Quick Gumbo Soup with Grilled Chicken topcook.tomathouse.com
Ingredients:
- 4 cups shredded grilled chicken (one large chicken)
- 230 gr. andouille sausages, cut into slices
- 230 g Krakow sausage, cut into pieces
- 1/2 cup peanut butter
- 1/2 cup wheat flour
- 1 cup chopped onion
- 1 cup chopped green bell pepper
- 1 cup chopped celery
- 2 cloves garlic, chopped
- 1.5 tsp chopped thyme
- 1.5 tsp Creole seasoning
- 1/4 tsp cayenne pepper
- 5 cups chicken broth
- 1 can (410 g) of canned diced tomatoes in their own juice
- 1.5 cups frozen okra
- 2 tsp Worcestershire sauce
- 4 cups warmed cooked white rice
- 1/4 cup chopped green onions
- Hot sauce (optional)
Preparation:
- Cook the sausage in a large nonstick skillet over medium heat until browned, about 8 minutes. Remove the sausage from the skillet and pat dry with paper towels.
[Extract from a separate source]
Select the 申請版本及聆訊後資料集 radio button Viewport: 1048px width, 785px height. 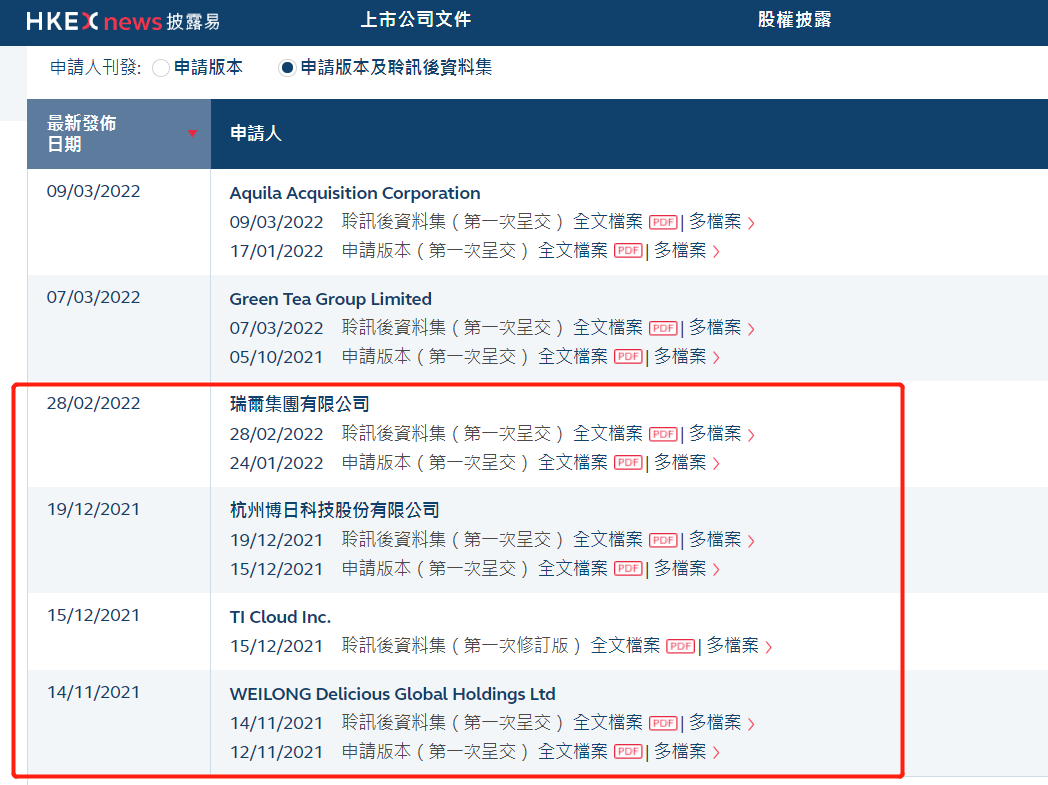click(x=288, y=68)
Heat the oil in a large Dutch oven over medium-high heat; gradually add the flour and cook, stirring constantly, until the flour is a deep caramel color, 7 to 10 minutes.
Reduce heat to medium. Add onion, bell pepper, celery, garlic, thyme, Creole seasoning and cayenne pepper. Cook, stirring constantly, for about 5 minutes. Gradually stir in the broth; add the chicken, tomatoes, okra, Worcestershire sauce, and sausage.
- Increase the heat and bring the mixture to a boil. Reduce the heat to low and simmer, stirring occasionally, until all the vegetables are tender and the broth has thickened slightly, about 20 minutes. Serve the gumbo with hot cooked rice and garnish with green onions. If desired, add hot sauce.